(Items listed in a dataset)

● ● ●

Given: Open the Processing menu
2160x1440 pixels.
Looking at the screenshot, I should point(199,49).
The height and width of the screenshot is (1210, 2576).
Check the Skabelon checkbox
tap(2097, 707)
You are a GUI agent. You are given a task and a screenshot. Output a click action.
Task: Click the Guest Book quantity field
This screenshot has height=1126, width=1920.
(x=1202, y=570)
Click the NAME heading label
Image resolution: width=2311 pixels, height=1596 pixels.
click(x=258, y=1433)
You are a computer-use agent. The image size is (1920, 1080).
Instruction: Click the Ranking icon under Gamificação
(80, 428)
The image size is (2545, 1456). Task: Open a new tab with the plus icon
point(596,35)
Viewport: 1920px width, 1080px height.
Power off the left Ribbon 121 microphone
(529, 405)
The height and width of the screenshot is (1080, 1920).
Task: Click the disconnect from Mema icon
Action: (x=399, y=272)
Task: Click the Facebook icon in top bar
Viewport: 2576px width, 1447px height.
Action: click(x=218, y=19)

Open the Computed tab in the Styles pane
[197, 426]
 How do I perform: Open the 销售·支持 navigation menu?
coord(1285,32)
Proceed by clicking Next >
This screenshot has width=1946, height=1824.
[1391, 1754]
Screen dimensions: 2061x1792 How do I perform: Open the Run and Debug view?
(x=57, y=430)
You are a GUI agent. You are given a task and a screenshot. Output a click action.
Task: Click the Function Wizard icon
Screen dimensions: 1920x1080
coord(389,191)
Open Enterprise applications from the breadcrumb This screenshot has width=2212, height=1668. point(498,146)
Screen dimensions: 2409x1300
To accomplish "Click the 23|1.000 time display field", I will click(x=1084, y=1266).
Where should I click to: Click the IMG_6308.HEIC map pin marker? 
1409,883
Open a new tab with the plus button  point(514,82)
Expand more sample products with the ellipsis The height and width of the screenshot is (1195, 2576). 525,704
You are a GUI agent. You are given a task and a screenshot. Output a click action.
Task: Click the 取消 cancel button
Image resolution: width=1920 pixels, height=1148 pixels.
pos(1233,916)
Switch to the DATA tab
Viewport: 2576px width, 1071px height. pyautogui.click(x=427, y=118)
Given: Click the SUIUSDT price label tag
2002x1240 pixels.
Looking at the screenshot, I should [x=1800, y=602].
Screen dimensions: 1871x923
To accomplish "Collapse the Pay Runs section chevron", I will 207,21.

● ● ●

● Work to be completed: Scan the lines above, and whenever one holds the string "button", copy it.

● Exercise solution:
Open a new tab with the plus button  point(514,82)
Task: Click the 取消 cancel button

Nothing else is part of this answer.